I have a gamer buddy who is a Major in the National Guard. When the promotion boards came out this last spring, around his 19 year mark, and he didn’t get Lt.Col, that was pretty much it. He’s working on his exit now. His last working day will be sometime this fall, but with accumulated vacation and other stuff, it will carry him into the spring.

was that flintlock muskets and rifles light a fire right under your nose! :slight_smile: Blinking your eyes and jerking your head away from such a thing, at such a distance, is perfectly natural. In the 1700-1800’s, lmost nobody had the funds to do the sort of practice firing that became commonplace in the US since WW2

Ive seen documentaries of Nam and WACO, Tx wherein guys just held M16a’s above their heads (in foxholes) or around the side of cover and emptied the mag in the general direction of the enemy, mag after mag after mag. No attempt was made to see anything and they were often hitting their own men with richochets.

You know I recall a WWII vet’s reply to Marshall. He said "what a load of horseshit. Does he think we clubbed the Germans to death? "

Yep.

In Vietnam, a platoon of green troops would head into the jungle and wander around for a while. One of them would hear a noise, pop off a couple rounds in the direction of the noise, and moments later the entire platoon is blasting away and emptying their rifles in the same direction. Shortly thereafter, you’ve got a platoon of green troops stuck deep in the jungle with no ammo.

It wasn’t anything that happened deliberately. It’s just a well-known fact that green troops will spray the air in front of them in the hopes that “putting up a wall of lead” will deter or kill anything about to come running at them from the jungle. Thus, with foot patrols of that sort, the most important duty of the platoon commander and sergeants is to enforce “fire discipline” and slow down the rate of fire.

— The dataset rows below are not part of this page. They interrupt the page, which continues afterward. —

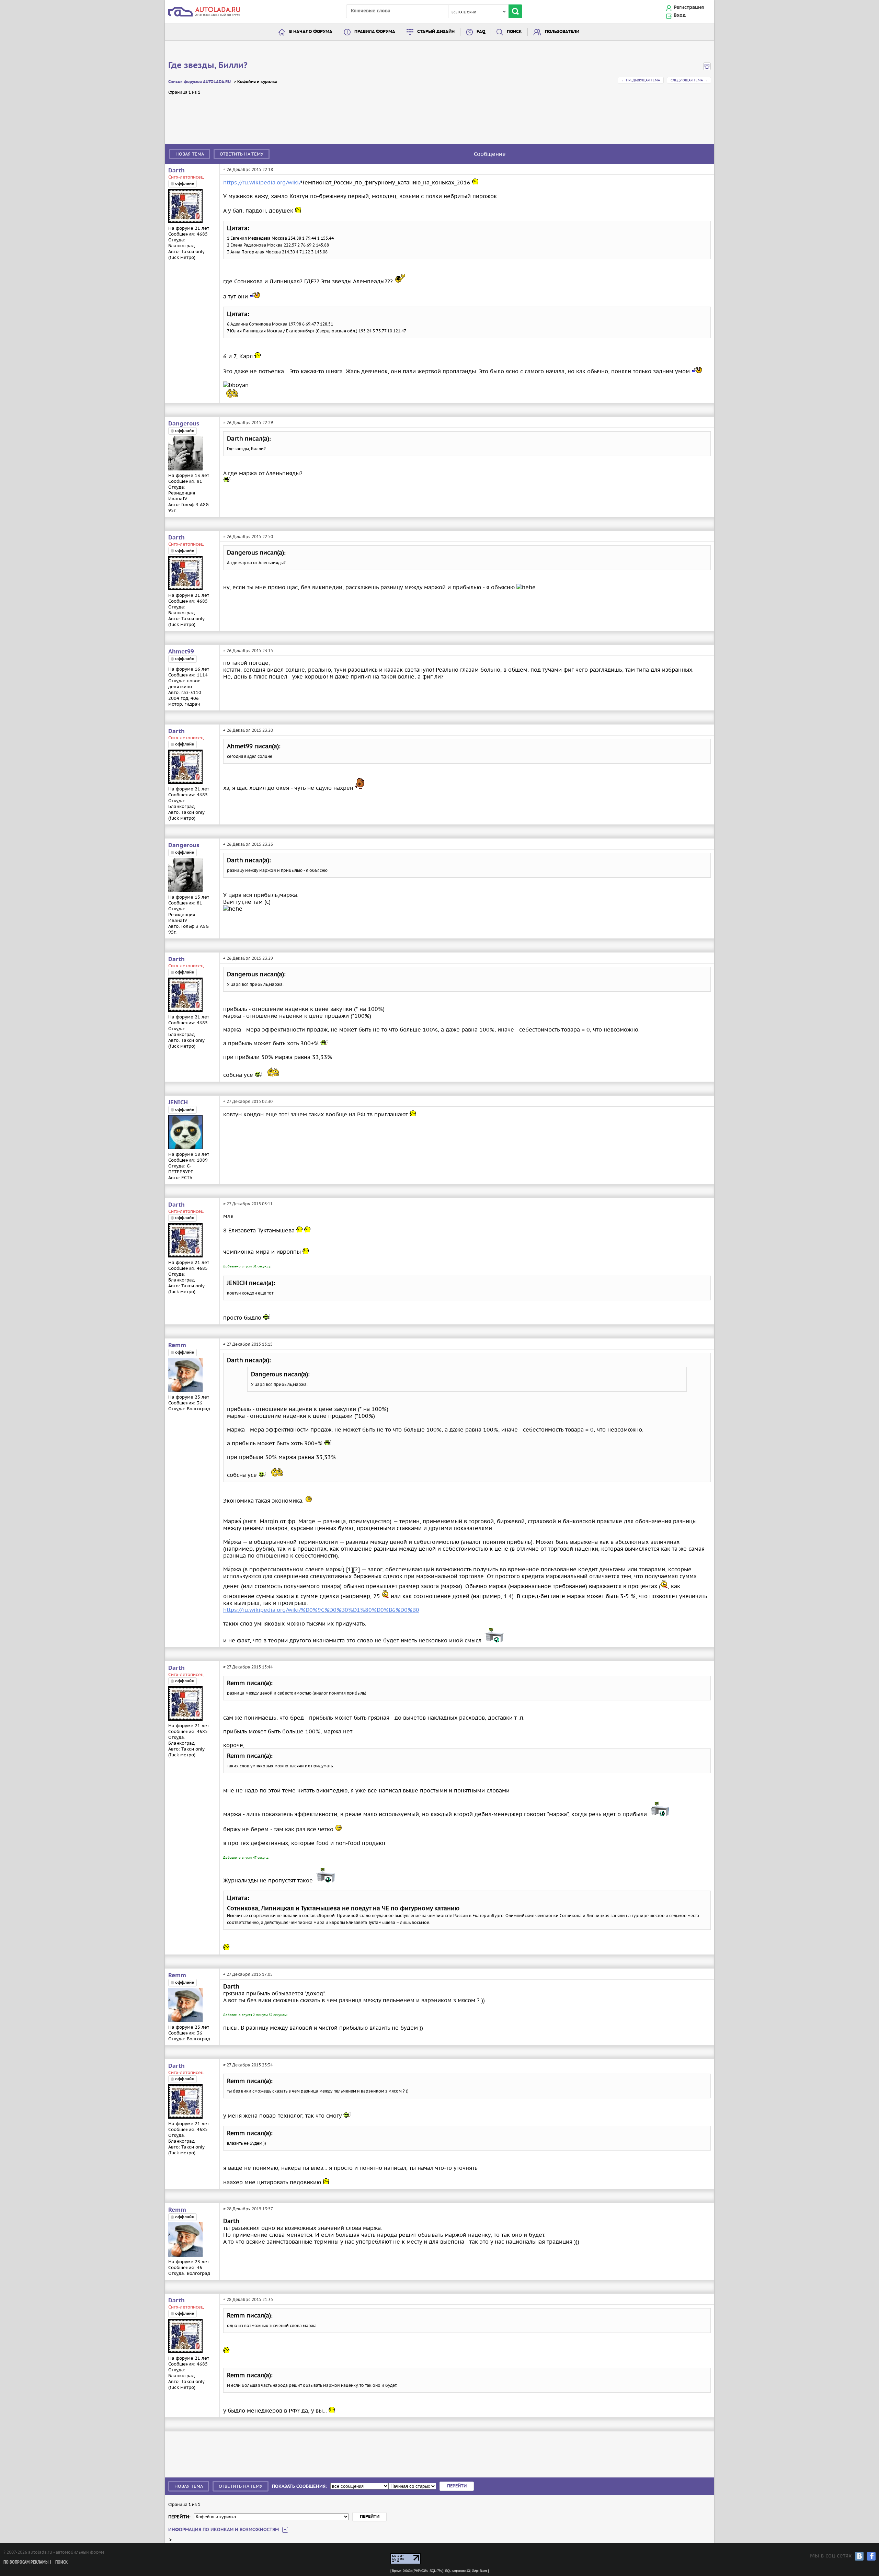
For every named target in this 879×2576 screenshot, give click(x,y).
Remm (177, 1345)
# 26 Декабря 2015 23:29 (248, 958)
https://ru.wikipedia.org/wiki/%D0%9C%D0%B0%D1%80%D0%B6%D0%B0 (321, 1609)
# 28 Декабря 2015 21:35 (248, 2299)
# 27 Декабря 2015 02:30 (248, 1101)
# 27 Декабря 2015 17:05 (248, 1974)
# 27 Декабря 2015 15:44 (248, 1666)
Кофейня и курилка (257, 81)
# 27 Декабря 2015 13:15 (248, 1344)
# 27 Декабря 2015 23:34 (248, 2064)
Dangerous (183, 423)
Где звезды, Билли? (208, 65)
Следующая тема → (689, 80)
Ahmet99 (181, 651)
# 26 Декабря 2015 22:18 (248, 169)
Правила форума (374, 31)
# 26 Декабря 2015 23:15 (248, 650)
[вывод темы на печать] (707, 68)
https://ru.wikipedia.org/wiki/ (262, 182)
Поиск (514, 31)
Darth (176, 170)
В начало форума (310, 31)
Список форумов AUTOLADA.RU (199, 81)
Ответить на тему (241, 154)
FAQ (481, 31)
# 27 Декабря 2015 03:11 (248, 1203)
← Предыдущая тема (640, 80)
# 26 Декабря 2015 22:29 (248, 422)
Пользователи (562, 31)
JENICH (178, 1102)
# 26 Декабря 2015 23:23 (248, 844)
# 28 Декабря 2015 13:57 (248, 2208)
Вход (680, 15)
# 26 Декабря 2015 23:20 (248, 730)
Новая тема (189, 154)
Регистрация (689, 7)
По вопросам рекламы (25, 2562)
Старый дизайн (436, 31)
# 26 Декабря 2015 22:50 (248, 536)
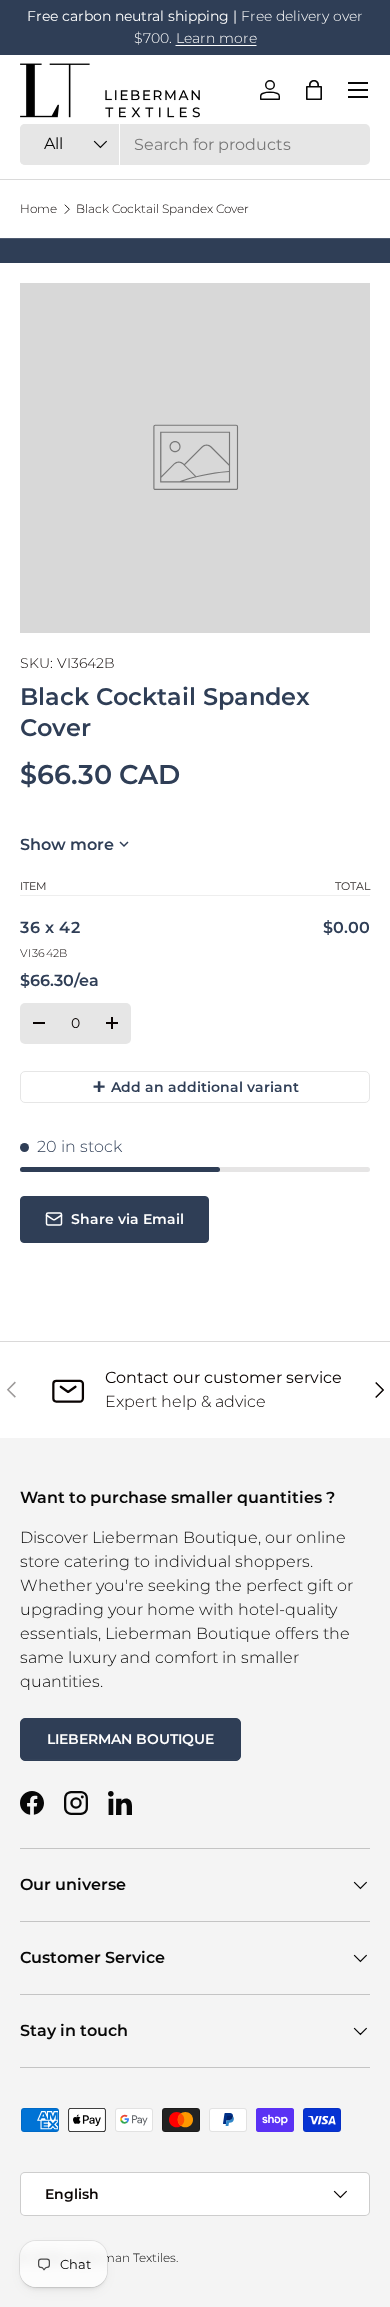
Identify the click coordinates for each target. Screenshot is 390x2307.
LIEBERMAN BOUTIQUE (130, 1739)
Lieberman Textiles (120, 2257)
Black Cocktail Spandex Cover (162, 209)
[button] (314, 90)
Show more (67, 844)
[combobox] (195, 144)
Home (38, 209)
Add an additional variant (195, 1086)
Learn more (216, 38)
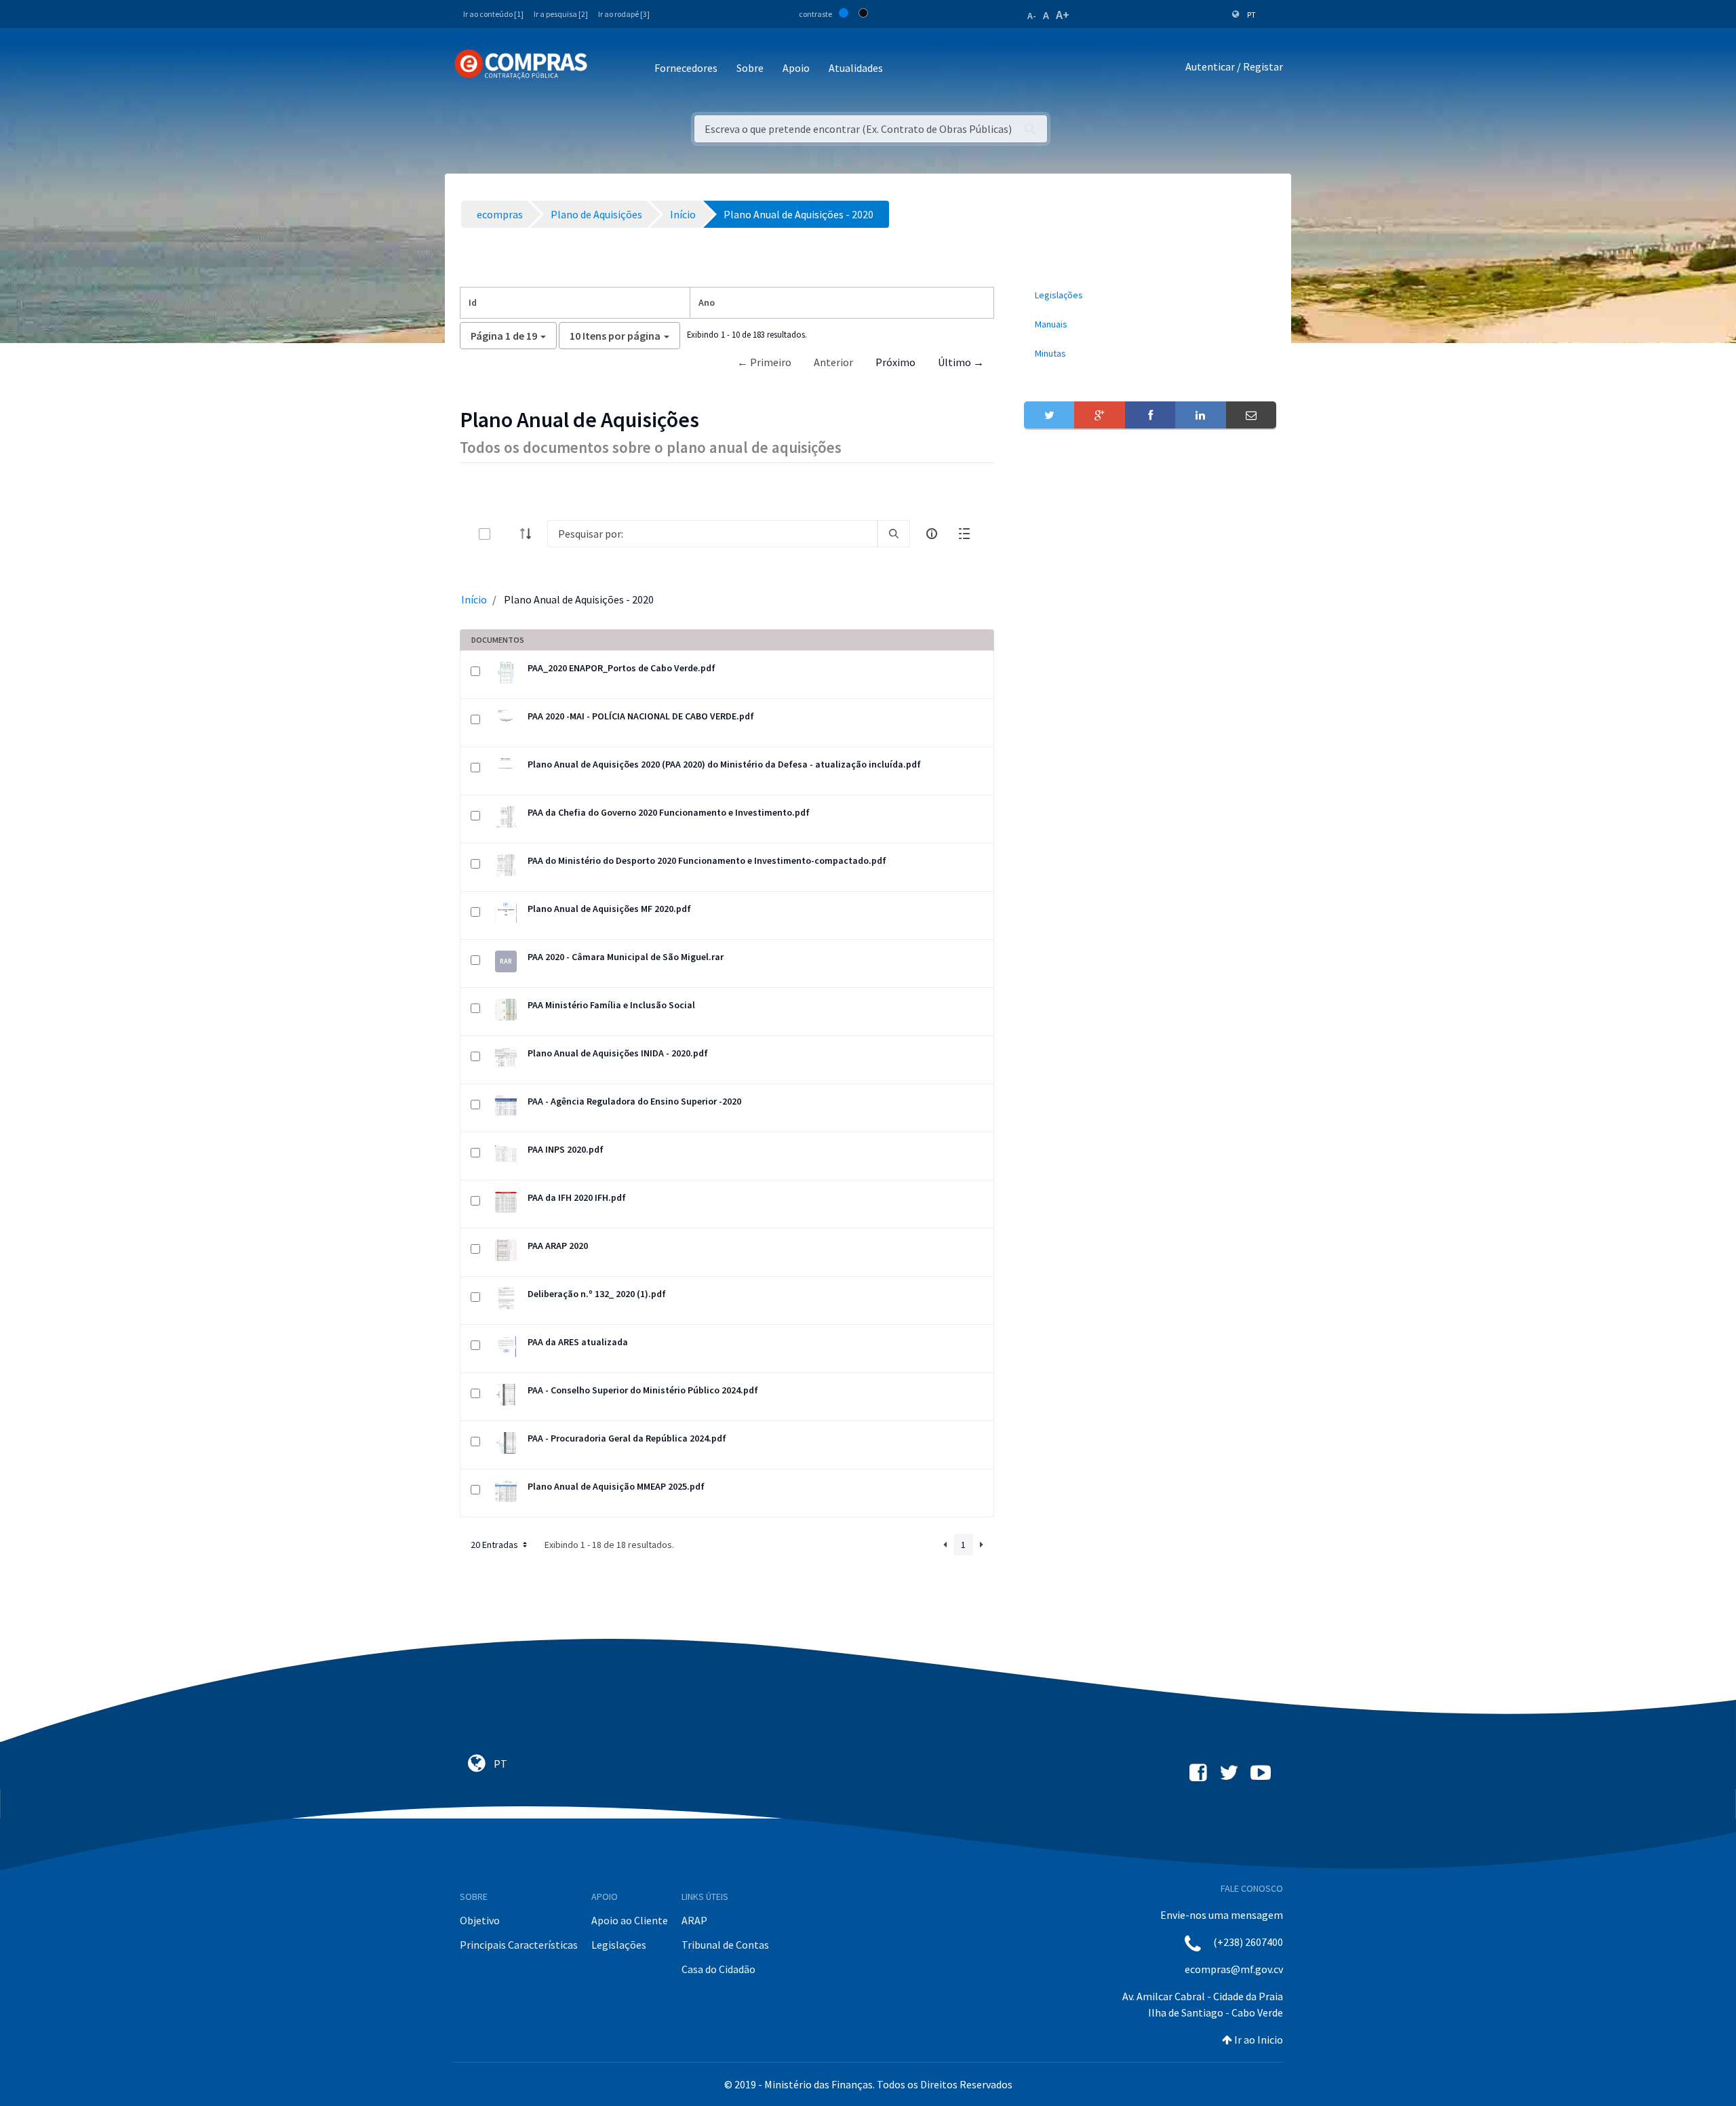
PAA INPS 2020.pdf (566, 1149)
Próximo (895, 362)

You see it all the time in old war movies; the troops start blasting away at anything or nothing and the sergeant is running around yelling “Cease fire!” Then comes the next scene where they’re low on ammo and sharing the few remaining rounds while trying to send back a runner for more ammo.

Again, it’s nothing planned or deliberate. It’s just what green troops do. It results in lots of rounds fired with few resulting casualties.

The problem has become less urgent with desert warfare, where troops tend to patrol in vehicles and unlimited amounts of ammo can be carried along. (Then you have problems like troops melting their barrels from overuse.)